Despite commencing the project for the new CFL team commenced in 2008, the official court decision was not made until September 2012 that granted the Ottawa Sports and Entertainment Group the official green light to begin construction. The partners faced years of appeals to the Ontario Court, which prevented them from being able to begin their vision. A local group caused these hindrances from the Glebe area of Ottawa, called the Friends of Lansdowne, who strongly opposed the new plan.
The group purchased the rights to the Ottawa Rough Riders name from the Rough Riders' last owner, Horn Chen. In order to install the Rough Riders name on his new team, the group would have to seek approval from the Saskatchewan Roughriders.
When the request was denied, the group elected to call the new franchise the Redblacks.

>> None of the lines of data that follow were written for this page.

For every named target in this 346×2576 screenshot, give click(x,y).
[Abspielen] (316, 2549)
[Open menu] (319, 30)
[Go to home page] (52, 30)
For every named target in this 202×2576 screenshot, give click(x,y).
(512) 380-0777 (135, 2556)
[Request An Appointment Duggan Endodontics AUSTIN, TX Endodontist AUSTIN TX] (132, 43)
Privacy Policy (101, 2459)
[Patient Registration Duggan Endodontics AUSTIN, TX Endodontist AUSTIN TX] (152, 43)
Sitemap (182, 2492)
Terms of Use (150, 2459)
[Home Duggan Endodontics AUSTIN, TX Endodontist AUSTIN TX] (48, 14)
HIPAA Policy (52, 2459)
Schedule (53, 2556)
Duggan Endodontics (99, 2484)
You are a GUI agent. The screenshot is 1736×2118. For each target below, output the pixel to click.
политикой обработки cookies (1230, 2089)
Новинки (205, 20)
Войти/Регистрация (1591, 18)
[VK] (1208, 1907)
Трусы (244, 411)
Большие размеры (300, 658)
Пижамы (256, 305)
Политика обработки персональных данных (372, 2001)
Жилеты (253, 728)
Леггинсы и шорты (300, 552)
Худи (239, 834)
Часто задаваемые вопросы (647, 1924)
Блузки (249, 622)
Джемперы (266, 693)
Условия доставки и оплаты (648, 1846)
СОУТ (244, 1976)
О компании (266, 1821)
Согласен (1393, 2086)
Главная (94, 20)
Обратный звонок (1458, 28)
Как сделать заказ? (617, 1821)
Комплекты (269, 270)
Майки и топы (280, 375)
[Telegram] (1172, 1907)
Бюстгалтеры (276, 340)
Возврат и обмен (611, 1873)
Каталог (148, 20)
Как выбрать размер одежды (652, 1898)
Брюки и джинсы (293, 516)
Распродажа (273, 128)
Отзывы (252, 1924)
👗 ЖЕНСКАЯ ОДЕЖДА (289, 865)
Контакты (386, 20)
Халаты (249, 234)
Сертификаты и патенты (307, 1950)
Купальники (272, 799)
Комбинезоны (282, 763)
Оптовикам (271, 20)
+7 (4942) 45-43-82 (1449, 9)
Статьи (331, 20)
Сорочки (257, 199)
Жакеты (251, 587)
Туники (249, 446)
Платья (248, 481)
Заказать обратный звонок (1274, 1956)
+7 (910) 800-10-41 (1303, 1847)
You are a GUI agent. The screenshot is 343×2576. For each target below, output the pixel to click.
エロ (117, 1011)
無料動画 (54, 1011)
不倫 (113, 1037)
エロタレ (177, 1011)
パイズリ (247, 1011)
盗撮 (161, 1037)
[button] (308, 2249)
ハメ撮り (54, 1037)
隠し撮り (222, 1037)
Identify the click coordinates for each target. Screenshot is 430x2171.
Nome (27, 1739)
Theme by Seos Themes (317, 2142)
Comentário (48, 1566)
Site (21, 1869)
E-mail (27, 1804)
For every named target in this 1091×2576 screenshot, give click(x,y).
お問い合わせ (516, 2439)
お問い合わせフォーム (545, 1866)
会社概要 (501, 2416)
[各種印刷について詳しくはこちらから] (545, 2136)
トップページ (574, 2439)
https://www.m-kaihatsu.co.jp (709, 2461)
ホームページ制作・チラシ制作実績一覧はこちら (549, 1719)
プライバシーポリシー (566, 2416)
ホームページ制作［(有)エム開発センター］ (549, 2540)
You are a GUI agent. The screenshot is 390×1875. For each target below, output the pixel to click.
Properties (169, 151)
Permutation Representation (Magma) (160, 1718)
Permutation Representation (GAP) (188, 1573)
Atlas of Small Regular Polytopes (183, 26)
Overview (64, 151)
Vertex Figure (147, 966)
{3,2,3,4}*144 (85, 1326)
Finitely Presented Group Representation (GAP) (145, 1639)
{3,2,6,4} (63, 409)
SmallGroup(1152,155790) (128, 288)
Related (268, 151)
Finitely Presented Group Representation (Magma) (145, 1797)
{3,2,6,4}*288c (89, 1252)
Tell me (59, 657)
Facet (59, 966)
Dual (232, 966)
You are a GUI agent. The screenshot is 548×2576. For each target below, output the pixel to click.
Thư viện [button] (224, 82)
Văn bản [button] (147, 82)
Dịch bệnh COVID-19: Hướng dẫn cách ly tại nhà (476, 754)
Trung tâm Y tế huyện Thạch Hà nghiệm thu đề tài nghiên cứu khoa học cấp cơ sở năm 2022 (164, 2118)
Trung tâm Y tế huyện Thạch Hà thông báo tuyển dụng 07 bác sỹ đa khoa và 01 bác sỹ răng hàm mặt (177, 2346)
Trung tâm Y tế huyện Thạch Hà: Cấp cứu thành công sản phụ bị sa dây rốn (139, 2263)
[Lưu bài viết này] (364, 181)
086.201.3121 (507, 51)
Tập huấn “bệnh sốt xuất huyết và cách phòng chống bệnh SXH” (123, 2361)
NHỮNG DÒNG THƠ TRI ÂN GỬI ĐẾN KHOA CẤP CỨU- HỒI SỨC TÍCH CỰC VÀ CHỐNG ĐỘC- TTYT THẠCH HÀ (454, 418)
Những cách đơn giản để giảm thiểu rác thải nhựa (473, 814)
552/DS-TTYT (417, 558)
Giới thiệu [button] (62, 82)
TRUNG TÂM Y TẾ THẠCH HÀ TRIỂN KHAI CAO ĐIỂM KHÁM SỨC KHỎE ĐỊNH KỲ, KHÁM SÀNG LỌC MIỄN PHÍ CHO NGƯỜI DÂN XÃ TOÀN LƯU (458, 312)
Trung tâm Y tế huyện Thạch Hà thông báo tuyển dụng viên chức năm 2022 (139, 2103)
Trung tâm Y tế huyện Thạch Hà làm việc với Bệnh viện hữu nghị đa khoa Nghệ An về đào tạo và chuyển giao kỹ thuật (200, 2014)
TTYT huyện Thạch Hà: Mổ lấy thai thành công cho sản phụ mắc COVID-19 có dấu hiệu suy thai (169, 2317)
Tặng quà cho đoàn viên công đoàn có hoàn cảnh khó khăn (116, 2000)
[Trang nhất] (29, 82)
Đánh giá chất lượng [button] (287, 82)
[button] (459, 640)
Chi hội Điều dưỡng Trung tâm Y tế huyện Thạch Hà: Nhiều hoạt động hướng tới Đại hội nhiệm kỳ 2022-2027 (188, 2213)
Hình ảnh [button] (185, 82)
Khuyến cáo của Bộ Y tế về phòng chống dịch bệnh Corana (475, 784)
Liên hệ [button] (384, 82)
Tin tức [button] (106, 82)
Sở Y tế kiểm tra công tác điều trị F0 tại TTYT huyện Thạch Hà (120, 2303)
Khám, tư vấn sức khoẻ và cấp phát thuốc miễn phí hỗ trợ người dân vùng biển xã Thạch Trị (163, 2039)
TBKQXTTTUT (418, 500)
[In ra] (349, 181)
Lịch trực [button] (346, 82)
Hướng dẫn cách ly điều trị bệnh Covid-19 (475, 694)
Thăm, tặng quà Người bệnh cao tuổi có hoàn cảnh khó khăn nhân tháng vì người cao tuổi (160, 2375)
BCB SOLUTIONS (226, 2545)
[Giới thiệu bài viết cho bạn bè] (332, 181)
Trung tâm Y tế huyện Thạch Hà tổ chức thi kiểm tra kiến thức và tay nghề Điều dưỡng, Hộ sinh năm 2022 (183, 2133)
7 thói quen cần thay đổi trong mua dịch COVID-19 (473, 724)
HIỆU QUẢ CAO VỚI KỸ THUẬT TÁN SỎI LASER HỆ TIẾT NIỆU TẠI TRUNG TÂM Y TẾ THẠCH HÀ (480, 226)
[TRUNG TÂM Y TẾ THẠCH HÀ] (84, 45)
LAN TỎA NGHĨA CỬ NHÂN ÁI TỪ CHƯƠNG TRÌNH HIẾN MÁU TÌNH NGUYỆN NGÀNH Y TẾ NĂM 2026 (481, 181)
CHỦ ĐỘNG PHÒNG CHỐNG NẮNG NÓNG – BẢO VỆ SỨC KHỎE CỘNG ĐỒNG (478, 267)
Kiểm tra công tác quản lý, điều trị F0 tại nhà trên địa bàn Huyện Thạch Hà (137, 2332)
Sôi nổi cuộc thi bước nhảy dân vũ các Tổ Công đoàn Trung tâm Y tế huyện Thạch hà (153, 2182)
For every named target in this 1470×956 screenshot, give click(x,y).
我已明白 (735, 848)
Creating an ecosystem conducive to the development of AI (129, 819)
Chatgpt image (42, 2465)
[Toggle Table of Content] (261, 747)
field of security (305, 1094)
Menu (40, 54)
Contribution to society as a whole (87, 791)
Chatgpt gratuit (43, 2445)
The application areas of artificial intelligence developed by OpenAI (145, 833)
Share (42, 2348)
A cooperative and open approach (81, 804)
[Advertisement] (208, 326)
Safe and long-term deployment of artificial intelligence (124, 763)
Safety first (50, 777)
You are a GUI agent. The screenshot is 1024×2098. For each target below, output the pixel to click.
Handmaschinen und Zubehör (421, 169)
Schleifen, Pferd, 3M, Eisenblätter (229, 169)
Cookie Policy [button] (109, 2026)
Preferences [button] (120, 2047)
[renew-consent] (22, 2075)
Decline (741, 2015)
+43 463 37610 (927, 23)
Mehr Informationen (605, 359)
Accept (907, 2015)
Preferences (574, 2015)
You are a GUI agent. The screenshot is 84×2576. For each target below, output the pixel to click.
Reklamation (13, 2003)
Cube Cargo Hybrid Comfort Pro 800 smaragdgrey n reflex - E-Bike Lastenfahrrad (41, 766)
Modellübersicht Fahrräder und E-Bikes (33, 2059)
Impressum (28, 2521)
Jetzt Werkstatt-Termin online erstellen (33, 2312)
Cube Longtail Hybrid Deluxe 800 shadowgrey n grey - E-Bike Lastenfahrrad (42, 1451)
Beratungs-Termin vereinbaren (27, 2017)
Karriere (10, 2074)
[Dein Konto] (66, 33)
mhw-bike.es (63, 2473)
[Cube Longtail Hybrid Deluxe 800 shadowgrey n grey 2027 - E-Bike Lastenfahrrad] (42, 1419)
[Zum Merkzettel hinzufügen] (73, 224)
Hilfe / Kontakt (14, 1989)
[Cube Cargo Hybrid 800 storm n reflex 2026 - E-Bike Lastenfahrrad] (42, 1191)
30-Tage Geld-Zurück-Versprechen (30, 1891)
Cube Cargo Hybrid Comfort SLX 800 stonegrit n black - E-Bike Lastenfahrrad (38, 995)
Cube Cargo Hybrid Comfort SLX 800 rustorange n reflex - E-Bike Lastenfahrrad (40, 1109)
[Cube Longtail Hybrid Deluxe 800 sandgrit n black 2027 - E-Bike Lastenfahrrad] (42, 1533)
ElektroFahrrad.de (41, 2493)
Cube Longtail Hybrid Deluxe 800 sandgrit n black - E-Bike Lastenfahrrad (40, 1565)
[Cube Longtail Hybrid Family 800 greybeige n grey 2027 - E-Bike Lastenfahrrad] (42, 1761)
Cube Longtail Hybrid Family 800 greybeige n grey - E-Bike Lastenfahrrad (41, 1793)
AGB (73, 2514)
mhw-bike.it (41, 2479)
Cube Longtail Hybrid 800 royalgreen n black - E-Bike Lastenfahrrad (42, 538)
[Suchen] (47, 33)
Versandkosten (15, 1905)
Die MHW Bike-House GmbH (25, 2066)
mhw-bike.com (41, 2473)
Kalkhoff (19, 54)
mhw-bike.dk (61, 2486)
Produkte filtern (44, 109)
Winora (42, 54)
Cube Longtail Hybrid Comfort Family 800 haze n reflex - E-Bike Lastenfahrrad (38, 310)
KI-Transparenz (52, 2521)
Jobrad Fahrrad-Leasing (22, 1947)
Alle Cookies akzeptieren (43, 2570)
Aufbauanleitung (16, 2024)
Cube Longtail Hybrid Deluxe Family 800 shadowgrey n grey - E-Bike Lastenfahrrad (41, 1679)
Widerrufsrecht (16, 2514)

== Lansdowne redevelopment plan==
Hunt, along with partners Roger Greenberg, John Ruddy and Bill Shenkman set out in 2006 to bid for the expansion of the CFL franchise as well as the redevelopment of Ottawa's Lansdowne Park. The partners banded together to form the Ottawa Sports and Entertainment group. Their vision for the new Lansdowne Park includes a reconstructed state of the art football stadium, a soccer field to host their anticipated soccer team as well as a massive shopping center including various restaurants. The redevelopment plan also includes housing and condos for people to rent and buy directly on site. The Ottawa Sports and Entertainment Group met with various obstacles, namely the group under the name Friends of Lansdowne who tried numerous times to appeal to the court to have these plans halted. Despite various attempts from Friends of Lansdowne, the Ontario Court of Appeal dismissed their allegations of procurement violations and granted the partners permission for the $300 million contract to rebuild the stadium. Construction on this project was completed in early 2014.

== Successes==
In Hunt's 14 seasons with the team, he has been to the Memorial Cup Finals three times, won the eastern conference championship (the Bobby Orr Trophy) three times, and has been the east division champions (Leyden trophy) seven times. He worked 11 seasons with head coach and hockey legend Brian Kilrea. Hunt spoke at Kilrea's retirement ceremony in 2009 and the two still remain good friends to this day.

Under Hunt's ownership, the team has seen several National Hockey League alumni including Brendan Bell, Logan Couture, Zenon Konopka, Brian Campbell, Tyler Toffoli, Cody Ceci, and Sean Monahan among others.